A new president won't be residing in the White House after this week's 2014 midterm elections; however, a slew of local and federal offices will be determined as Americans cast their ballots. Thirty-six U.S. Senate seats will be up for election, whereas all 435 members of the House of Representatives will be on the ballot. Even local government races affect politics on a local, regional, state and national level, as every elected official helps strengthen the policies and progress of the president and the party that holds the House or Senate.

Midterms are often plagued by low voter turnout, but many don't consider how the outcome of midterm elections will impact the efficiency of Washington and the direction their states and the country go in terms of foreign policy, taxes, federal spending and public works -- not to mention, the outcome of the next presidential race, indirectly.

To connect the voting booth to consumers' finances, Gerri Willis of Fox Business Network shared with GOBankingRates five ways the midterms will affect government spending and various financial aspects of Americans' lives. As the host of "The Willis Report," she leads an hour-long primetime show that connects political and financial news to viewers' wallets.

Five years after the end of the worst recession since World War II, voters are still worried about the economy. An aging recovery has yet to provide a substantial lift to American workers and next Tuesday we'll find out just how deep the frustration goes. Following is a list of the top financial issues for Americans on election day.

1. Jobs
One in four working age Americans are not working. One in four. Although the jobless rate, at 5.9 percent for September, appears to have recovered pretty dramatically, the "real" unemployment rate, called U6 by the Bureau of Labor Statistics, is still stratospheric at 11.8 percent. Worse, the proportion of Americans participating in the labor force is at a 40-year low of 62.7 percent.

2. Stagnant wages
Americans haven't had a raise in nine years. Over the past five years, median wages have actually declined to $54,045 today from $56,696 in January 2009.

3. Necessities become unaffordable
According to USA TODAY, the list of items that middle class Americans can no longer afford is getting longer and becoming dominated by necessities. That list includes vacations, new cars, debt reduction, but also medical and dental care, retirement savings and even emergency savings.

4. Government ineptitude
The burden of taxation gets worse, but the promises of a more active government that solves problems for the middle class have yet to be realized. The Affordable Care Act was supposed to help young people get health care coverage and maintain it, but with premiums rising 78 percent over similar policies available last year before www.health care.gov was operational, it's just not affordable. Likewise, government-backed loans to underwrite college education have become a millstone for GenXers and even boomers who struggle to pay that debt off.

5. Housing
Interest rates might be low but a run-up in housing prices led by private investment has left first-time homebuyers largely on the sidelines. Increasingly, Americans, even ones with professional jobs, are describing themselves as lower-middle class. Slim opportunities and poor prospects are the defining characteristics of the current economy.

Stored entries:
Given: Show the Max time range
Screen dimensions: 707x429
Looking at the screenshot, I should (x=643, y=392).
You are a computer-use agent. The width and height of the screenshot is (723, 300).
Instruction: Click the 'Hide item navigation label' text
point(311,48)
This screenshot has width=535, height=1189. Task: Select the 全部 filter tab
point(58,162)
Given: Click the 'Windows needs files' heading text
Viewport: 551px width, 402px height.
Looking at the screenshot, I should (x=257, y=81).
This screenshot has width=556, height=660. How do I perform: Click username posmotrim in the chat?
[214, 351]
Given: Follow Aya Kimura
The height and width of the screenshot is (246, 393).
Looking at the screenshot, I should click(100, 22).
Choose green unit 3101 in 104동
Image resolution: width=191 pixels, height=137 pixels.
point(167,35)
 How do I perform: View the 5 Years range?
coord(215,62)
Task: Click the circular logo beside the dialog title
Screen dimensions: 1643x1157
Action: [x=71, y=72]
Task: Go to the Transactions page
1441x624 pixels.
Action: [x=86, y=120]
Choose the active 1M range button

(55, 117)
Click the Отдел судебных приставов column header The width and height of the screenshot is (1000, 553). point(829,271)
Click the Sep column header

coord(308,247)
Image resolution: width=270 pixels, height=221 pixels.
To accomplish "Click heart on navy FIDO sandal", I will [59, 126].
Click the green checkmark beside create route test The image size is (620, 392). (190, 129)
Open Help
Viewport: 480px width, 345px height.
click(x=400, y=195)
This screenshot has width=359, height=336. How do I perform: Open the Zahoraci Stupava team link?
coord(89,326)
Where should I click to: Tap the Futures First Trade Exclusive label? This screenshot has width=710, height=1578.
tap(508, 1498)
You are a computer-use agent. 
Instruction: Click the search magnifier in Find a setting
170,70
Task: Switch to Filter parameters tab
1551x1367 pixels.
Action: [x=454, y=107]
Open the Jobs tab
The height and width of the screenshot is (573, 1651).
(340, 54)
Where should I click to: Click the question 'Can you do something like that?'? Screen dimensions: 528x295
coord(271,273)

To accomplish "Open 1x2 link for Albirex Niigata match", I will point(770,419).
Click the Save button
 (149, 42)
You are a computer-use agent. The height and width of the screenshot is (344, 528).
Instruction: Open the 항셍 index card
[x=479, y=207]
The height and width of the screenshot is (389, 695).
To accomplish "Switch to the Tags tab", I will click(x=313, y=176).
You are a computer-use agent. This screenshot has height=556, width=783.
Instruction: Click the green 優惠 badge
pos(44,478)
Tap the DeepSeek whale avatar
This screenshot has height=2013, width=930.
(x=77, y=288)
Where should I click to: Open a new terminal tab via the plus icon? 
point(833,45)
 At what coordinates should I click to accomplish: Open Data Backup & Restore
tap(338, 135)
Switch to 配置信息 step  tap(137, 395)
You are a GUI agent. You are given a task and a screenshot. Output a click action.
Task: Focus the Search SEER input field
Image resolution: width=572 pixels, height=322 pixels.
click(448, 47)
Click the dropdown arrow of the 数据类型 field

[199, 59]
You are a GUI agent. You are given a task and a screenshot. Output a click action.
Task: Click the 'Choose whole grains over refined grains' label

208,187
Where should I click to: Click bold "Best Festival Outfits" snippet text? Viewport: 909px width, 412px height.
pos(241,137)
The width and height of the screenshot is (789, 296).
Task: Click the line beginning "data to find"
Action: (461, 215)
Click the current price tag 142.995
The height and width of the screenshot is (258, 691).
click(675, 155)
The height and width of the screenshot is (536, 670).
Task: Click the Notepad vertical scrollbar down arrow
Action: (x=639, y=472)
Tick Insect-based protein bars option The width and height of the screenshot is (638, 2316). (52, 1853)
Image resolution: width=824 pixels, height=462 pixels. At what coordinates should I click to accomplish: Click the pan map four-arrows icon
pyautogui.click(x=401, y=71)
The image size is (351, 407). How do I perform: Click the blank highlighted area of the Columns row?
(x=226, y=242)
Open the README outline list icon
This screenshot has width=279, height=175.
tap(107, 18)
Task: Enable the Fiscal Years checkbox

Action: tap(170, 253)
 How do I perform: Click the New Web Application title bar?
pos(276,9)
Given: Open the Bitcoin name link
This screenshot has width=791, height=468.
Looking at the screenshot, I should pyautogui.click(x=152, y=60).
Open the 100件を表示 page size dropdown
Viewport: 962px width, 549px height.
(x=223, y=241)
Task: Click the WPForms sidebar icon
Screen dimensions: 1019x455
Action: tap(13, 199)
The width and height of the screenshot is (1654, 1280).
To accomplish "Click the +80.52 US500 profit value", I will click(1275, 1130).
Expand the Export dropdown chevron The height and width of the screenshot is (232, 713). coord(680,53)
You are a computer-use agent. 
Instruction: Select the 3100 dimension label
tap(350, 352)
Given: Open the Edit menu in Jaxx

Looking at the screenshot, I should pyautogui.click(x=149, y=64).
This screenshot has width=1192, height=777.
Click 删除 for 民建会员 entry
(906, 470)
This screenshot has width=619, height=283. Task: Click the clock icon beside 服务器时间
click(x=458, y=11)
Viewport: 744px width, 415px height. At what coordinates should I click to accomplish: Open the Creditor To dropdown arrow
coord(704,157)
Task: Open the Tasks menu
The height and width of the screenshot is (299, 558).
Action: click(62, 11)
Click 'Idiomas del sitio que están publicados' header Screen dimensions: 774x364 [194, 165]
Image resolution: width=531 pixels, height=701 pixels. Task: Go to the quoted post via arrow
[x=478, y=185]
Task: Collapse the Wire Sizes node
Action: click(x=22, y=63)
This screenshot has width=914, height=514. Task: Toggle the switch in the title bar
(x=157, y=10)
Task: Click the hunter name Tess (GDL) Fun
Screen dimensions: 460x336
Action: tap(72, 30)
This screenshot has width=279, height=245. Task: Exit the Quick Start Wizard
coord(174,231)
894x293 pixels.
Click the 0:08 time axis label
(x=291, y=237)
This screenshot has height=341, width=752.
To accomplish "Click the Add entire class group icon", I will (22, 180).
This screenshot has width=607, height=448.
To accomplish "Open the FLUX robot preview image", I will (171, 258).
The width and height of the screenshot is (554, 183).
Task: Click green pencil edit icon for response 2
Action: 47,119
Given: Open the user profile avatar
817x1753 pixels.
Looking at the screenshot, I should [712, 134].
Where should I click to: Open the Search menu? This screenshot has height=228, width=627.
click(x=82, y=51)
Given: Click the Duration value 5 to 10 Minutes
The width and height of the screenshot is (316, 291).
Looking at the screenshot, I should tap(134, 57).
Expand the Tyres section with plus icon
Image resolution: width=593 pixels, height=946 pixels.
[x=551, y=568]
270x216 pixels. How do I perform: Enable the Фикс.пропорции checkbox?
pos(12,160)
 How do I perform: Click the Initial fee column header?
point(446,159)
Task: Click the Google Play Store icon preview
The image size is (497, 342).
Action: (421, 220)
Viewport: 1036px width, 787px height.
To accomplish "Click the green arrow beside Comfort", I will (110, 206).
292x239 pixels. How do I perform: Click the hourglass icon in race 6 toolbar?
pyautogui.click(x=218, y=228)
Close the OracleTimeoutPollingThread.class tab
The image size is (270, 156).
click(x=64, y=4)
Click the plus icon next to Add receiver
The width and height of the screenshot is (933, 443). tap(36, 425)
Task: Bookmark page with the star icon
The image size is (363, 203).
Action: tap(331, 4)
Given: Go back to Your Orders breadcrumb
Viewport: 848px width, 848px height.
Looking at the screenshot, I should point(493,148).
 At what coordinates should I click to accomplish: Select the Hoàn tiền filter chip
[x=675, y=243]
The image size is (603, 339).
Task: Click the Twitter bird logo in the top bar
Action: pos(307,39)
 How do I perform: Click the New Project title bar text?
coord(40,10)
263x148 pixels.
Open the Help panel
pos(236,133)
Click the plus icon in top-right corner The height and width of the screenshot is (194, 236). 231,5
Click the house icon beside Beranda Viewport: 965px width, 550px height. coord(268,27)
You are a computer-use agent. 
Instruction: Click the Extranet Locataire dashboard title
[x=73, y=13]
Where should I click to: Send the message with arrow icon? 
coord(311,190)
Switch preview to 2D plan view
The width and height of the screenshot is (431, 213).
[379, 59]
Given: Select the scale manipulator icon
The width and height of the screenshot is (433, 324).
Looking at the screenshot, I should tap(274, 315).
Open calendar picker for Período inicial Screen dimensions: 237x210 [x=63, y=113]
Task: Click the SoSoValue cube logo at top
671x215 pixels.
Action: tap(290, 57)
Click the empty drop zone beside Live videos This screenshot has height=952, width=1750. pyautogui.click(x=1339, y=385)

> **WORK TASK 1**
What share of Americans are participating in the labor force, according to the midterm elections article?
> **WORK TASK 2**
In the midterm elections article, copy the part that opens with the words containing "3. Necessities become" and closes with "that debt off.", swapping "Affordable Care Act" for "health care law".
Rely only on the midterm elections article for what comes after it.

> **RESPONSE AREA 1**
62.7 percent, a 40-year low.

> **RESPONSE AREA 2**
3. Necessities become unaffordable
According to USA TODAY, the list of items that middle class Americans can no longer afford is getting longer and becoming dominated by necessities. That list includes vacations, new cars, debt reduction, but also medical and dental care, retirement savings and even emergency savings.

4. Government ineptitude
The burden of taxation gets worse, but the promises of a more active government that solves problems for the middle class have yet to be realized. The health care law was supposed to help young people get health care coverage and maintain it, but with premiums rising 78 percent over similar policies available last year before www.health care.gov was operational, it's just not affordable. Likewise, government-backed loans to underwrite college education have become a millstone for GenXers and even boomers who struggle to pay that debt off.